With her fellows, Memor watched a high view of their Zone, sent from a craft dispatched to survey.

Something had hit the great sea at the center of the Zone, not far from where their skyfish labored. An enormous tsunami rushed across the dappled gray surface. The sea was shallow, so the wave was already at great height and as they watched, it broke, white foam curling forward. This towering monster broke across the land. Forests and towns disappeared.

The skyfish rolled to port and then back, with an alarming twist running down the great beast’s spine as well. Their compartment twisted as the skyfish fought to right itself. In this very low gravity zone, the air density fell off slowly and there was less acceleration to gain from venting hydrogen. The floor tilted as they accelerated downward at a steep angle. Memor staggered, then abruptly sat. The capsule where Tananareve was in immersion with someone—could it be Bemor was right, and she spoke now with the Ice Minds? Surely that was impossible. The mismatch of mind states was surely too much for that. Memor herself had encountered difficulties with the primate. The Ice Minds were scarcely reachable without considerable training, such as Bemor had endured.

The deck heaved sickeningly, but Memor forced herself to her feet. Bemor was gone on a task he said came from the Ice Minds, and Asenath lay whimpering in a slung rack. It was one of the water-clasping type, so she now floated in a sleeve, only her head visible. Her eyes wandered, and Memor judged Asenath would be paying no attention to Memor. Good.

Each step she took came freighted with fear. The deck rolled with flesh waves. The body around them groaned and sloshed. The hydrogen exhaust was roaring and she felt its dull tone through her legs. Memor had made herself put away the terrifying—and, she now realized, quite embarrassing—storm within her. Suppressed truths had overwhelmed her. She realized that her Undermind had sheltered much of the Bowl’s long history from her and she had never suspected. The Undermind somehow knew she could not bear facts that clashed with her deepest beliefs in the role, status, and glory of the Folk.

Then, in shocking moments that she never wanted to relive, all the tensions and layered lies of her entire lifetime came welling up. Spewing as from a volcano, it burst through her.

Now she made herself put all that aside.

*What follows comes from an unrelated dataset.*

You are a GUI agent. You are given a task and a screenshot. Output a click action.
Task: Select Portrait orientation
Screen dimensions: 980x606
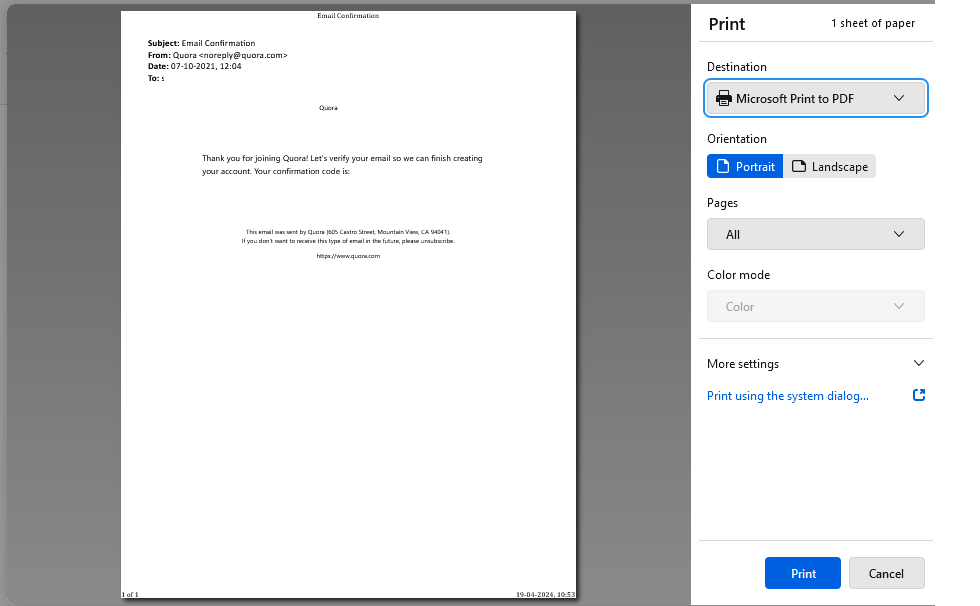[x=745, y=166]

She sealed layers over her Undermind. She confronted a problem demanding all her ability now. Put a foot forward. Brace against the rumbling, twisted flooring. Take another step. Each demanded labor and focus, and it seemed to take a long while to reach the external panel of the capsule.

The harness fit her head, and the connections self-aligned. She sank into the inner discourse, but only as an observer. She could affect nothing inside.

She felt Tananareve’s mind as a skittering, quick bright thing. Few images, but thoughts of the Ice Minds played through the strata of the primate mind. They seemed to fragment and go into separate channels, streams fracturing as they flowed.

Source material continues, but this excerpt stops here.